I've just had this meme flash up on my Facebook timeline and it got me thinking about something I have thought about a lot.
It's an interesting point, one for which I spent many MANY hours discussing as part of my Autobiography module on my MA Lit course; the idea that there is no absolute or fixed truth in personal history, just different perspectives, perceptions and responses to experiences, which all lead to a truth for each individual; which is still a truth even if we don't agree with it.
One of the reasons I have found this particular idea complex is because of my own personal history. At the age of thirteen my father suffered a full mental breakdown and the manifestation of serious bi-polar and personality disorders, which led to him being hospitalised on many occasions. Twenty years later he is better than he was, but he is still a very damaged and vulnerable man; and I guess on some level, all those who loved him are a little bit the same.
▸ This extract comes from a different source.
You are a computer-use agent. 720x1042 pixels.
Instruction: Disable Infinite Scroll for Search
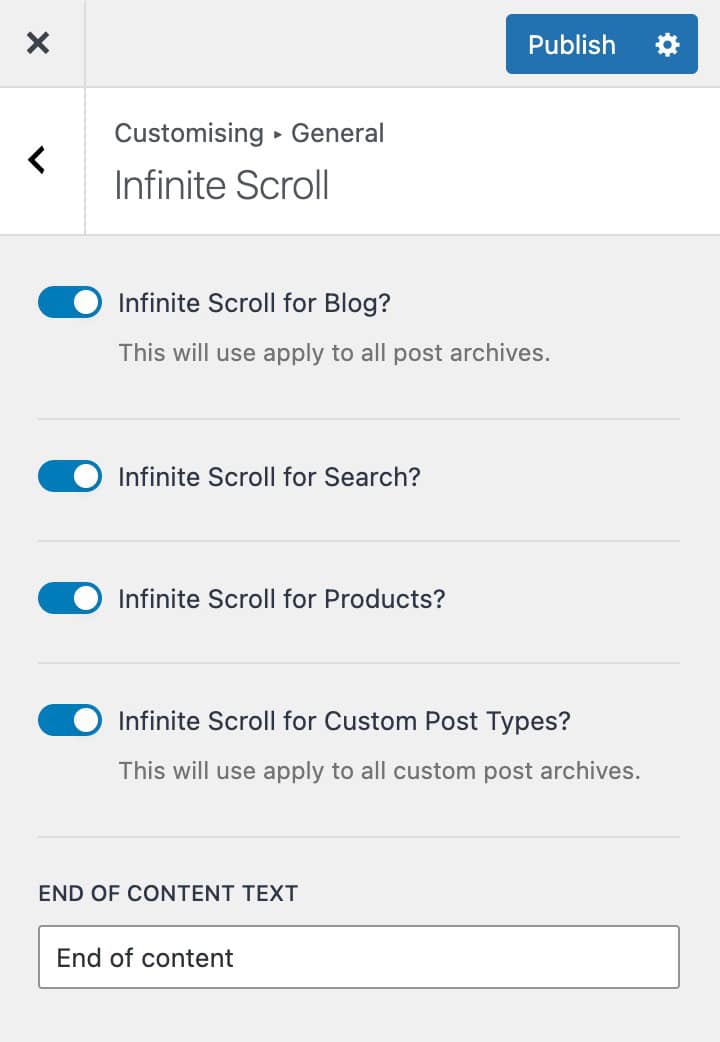pyautogui.click(x=69, y=476)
The meme suggests that those who might be badly portrayed should have behaved better, but so often other people's 'bad' or negative behaviour comes out of their own damage and suffering. Does this make them entirely responsible? I believe so but there are caveats. What about behaviours suffered due to addiction or abuse survival? What about behaviours conducted because of psychological illnesses? You see, it's a far more complicated issue than the meme suggests - as empowering as it is.
The experiences I lived, some of them truly horrific, at a formative time of my development, have of course influenced who I am both in my daily life and as an author. My own psychology clearly plays a part in my creative outputs.
For a long time, I didn't write anything 'public' about living with a parent with mental illness, not because I was ashamed, far from it, I believe we should all start talking about it more openly, but because although it was very much MY story, it was also the story that belonged to my father and my mother; as a result it has became the big elephant sitting on the writing desk.
How can something so significant to my own make-up be kept hidden? I've gone around in circles for years about my responsibility to share about my experiences in the hope that it might offer strength, inspiration, information and hope to other young people living with parents who don't quite fit the job description.
A few months back I wrote a short story for a Radio 4 completion titled 'Mad Dad', which was the first time I actually wrote autobiographically about this period in my life. Before submitting it, I spoke with my mother about her feelings on it. That conversation was too personal to share here, but the outcome was that I should go for it and submit it. It didn't get accepted, which I had prepared myself for as it was stated in the guidelines that they were looking for works that were lighter in their tone and I guess that mental health was a shade of darkness to far.
I have to say, that part of me is incredibly relieved. It would have been a big step to go so audibly public with such a personal story, and I'm not really sure how I would have felt hearing my world from the mouth of another. So 'Mad Dad' now sits in my trunk, waiting to be unpacked at another time in another place.
I know it isn't just me that has battled with this whole idea of life story ownership - there was a controversy over this idea of story and experience ownership in the novel, 'The Help', where those involved in the story believed that they had been exploited for financial gain; especially when the film rights were sold. Should everybody portrayed have received a cut of the money?
And on the other side of things, I guess it's interesting to think about how we might be represented if we were to be written into the autobiography of someone we knew - would we feel confident that they'd treat our behaviours, motivations and actions warmly?
Has anybody else struggled with this dilemma? I'd love to hear your stories and ideas.